Spam operators might get more creative, but I still think spam removal tools are several steps ahead.
Re:Spam Spam Defeatable Spam (Score:5, Informative)
I get 30-120 spam a day. (old account).
Checking with my spamassassin filter, I see that it's bayesian filter is happy with 1,868,996 pieces of spam, and 386 pieces of ham (the good stuff, stuff I want to keep).
I get maybe 1 spam thru to my normal inbox a month. Which I happily feed to the sa-learn tool (spamassassin's bayesian learning tool).
I don't need any wacky products installed in my email client (which I change often).
I access my email via imap over ssl.
I use mozilla mail mostly, but have used mutt, outlook, pine, outlook express, kmail, and a large amount of others (that I've forgotten about now), all with spamassassin running happily on the mail server churning thru all incoming email.
our mail server handles 4000-10,000 pieces of email a day for all our accounts, and spamassassin barely registers as a 'blip' on our cpu usage radar.
It's really sweet.
Oh yeah, I've had only 1 false positive, and it was due to a wise-ass friend that decided to send a piece of conversational email disguised as spam from a new email address.
Re:On random punctuation (Score:3, Informative)
It handles this case correctly. There is actually some extra code I added to handle cases like this (specifically the word "scrape").
Basically the regexp is modified so it only matches at either the beginning or the end of a word, using word boundary matching. Not completely ideal, but good enough.
Rich.
Re:Nearly impossible? (Score:3, Informative)
Regards,
Steve
Re:Nearly impossible? (Score:1, Informative)
Personally, I've been using SpamBayes (spambayes.sourceforge.net) and it's been working beautifully.
I used SpamNet (cloudmark.com) when it was free and was blown away it's accuracy. It's a p2p spam tracking network (so you let a community of humans decide what's spam, not filtering rules). Course, now they charge you to be a part of the community, but it's worth a look...
Re:Nearly impossible? (Score:3, Informative)
gives you a list of the misspelled word. You could fiddle with the capitalization rules for things like DNS, DHCP, TCP/IP etc. to lower your false positives.
We could wrap that into spamd and generate a weighted score.
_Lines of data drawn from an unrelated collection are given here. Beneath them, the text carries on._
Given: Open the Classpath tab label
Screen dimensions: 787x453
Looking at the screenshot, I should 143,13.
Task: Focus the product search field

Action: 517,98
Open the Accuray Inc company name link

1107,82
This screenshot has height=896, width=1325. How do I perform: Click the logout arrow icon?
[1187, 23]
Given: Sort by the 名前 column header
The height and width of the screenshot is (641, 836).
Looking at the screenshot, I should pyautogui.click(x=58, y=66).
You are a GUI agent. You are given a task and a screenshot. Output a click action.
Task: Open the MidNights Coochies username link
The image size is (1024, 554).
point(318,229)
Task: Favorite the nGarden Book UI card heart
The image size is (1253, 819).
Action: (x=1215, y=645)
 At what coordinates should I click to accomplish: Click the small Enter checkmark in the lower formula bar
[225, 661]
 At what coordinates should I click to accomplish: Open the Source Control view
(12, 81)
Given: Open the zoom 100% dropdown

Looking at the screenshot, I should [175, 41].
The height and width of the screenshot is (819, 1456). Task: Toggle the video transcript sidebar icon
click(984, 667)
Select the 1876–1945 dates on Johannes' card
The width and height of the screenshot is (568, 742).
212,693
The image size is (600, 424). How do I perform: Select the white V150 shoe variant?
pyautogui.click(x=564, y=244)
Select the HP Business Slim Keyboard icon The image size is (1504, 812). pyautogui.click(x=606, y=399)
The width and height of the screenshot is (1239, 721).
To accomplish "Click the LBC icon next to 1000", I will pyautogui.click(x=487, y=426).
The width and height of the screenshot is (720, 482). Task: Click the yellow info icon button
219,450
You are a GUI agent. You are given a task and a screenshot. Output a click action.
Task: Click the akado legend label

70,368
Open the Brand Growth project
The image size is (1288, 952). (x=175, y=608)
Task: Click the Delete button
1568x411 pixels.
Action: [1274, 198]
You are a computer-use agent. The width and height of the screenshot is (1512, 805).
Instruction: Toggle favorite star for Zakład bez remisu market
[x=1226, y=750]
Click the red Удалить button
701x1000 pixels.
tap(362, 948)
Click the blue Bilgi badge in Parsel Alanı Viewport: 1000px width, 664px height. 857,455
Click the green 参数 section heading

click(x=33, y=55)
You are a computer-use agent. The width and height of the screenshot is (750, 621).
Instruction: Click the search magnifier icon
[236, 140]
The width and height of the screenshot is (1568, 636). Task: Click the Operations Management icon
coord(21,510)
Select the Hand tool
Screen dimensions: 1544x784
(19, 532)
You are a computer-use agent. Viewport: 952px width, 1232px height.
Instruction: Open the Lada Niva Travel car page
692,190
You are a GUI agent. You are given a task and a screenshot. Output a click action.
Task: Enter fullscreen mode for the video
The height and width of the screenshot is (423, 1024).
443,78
Problems would be speed of course as ispell would have to start up each time to check an email (is there a daemon mode for ispell or aspell?)
Anyway, I ran it on a bunch of aforementioned spam and it gives convincing results.
Of course, slashdotters would probably rate a lot of false positives, so maybe we shouldn't push this until we better our spelling.
Re:What I encountered yesterday (Score:2, Informative)
So Far, So Good [paulgraham.com]
The more they try to fool the filter, the better the filter becomes at recognizing this sort of "random" word placement. Interesting read.
Comment removed (Score:2, Informative)
dictionary words in bare mime part (Score:3, Informative)
conduit horse house press lingo technical gelatin overlord brown uniform
In the muli-media portion you'll see spam like never before.
How to stop these? You can't train a bayes database with dictionary words as it would eventually defang the whole method. Your only option I suppose would be to compare the contents of the multi-media portion with the 7-bit ASCII portion and see if they match. Problem here is to make the comparison fuzzy enough to allow for multi-byte characters and stuff like that.
The words thing about this type of spam is that at best your bayes database is circumvented, but at worst it is trained to see good words as bad or bad words as good and is rendered useless.
With SpamAssassin it is easy to set when to auto-train your bayes backend and when not to. I have my required_hits option set to '4.0' so I would use the following settings;
use_bayes 1
auto_learn 1
auto_learn_threshold_spam 7
auto_learn_threshold_nonspam -5.5
With this I am reasonably confident that I am not training my bayes database with good words as bad unless it really is found to be spam impirically, and inverse unless I am sure it's a good e-mail, typically by means of AWL or whitelist_from.
If anybody has solved this, I would be very grateful to hear what you did and how you did it.